Yeah, that whole baby thing – that deep-seated emotional bond between a child and a mother that brings a kind of personal fulfillment and wonder that men will never truly understand – is an "obstacle to wage growth," which of course is what's most important.

"This is consistent with a finding that labor economists have well documented — that women suffer a penalty when they become a mom," he said.

Being a mom is a penalty, at least in terms of feeding the insatiable maw of soulless international corporate interests and unhappy childless single women who volunteer at cat shelters.

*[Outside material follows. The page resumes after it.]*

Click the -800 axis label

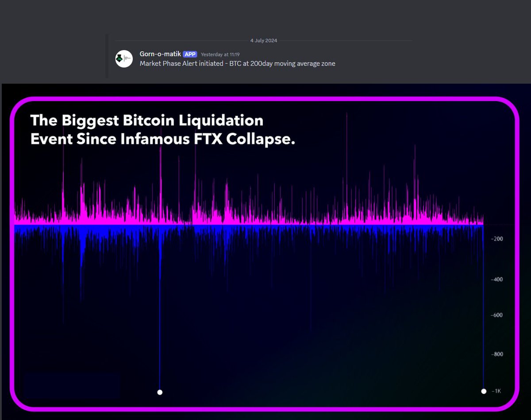pos(496,354)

It should be noted, that when calculating wage gaps, it's not that becoming a mom is the problem in itself, it's that women choose to be a mom. From the Pew study:

Motherhood can also lead to interruptions in women's career paths and have an impact on long-term earnings. Our 2016 survey of workers who had taken parental, family or medical leave in the two years prior to the survey found that mothers typically take more time off than fathers after birth or adoption.

Those birthing pods and AI nannies can't come fast enough.

Of course, outside of these handful of metropolitan areas, the wage gap persists, and while almost all of it can be explained by that whole being-a-mom thing, there's also the problem that women work fewer hours, which you would think wouldn't matter but apparently working fewer hours can at times result in lower pay mostly due to our patriarchal cis-hetero misogynistic society. And also working fewer hours.

However, even among full-time, year-round workers, men and women devote different amounts of time to work. Men under 30 usually work 44 hours per week, on average, compared with 42 hours among young women.

While progress has been made, we have a ways to go ensuring men fall ever further behind in education, women stop spending all that wasted time raising children, and that women overall get paid the same as men regardless of the job, education, time off, and hours worked.

Only when clear and persistent wage gaps like this favoring women are common nationwide can we finally achieve true equity.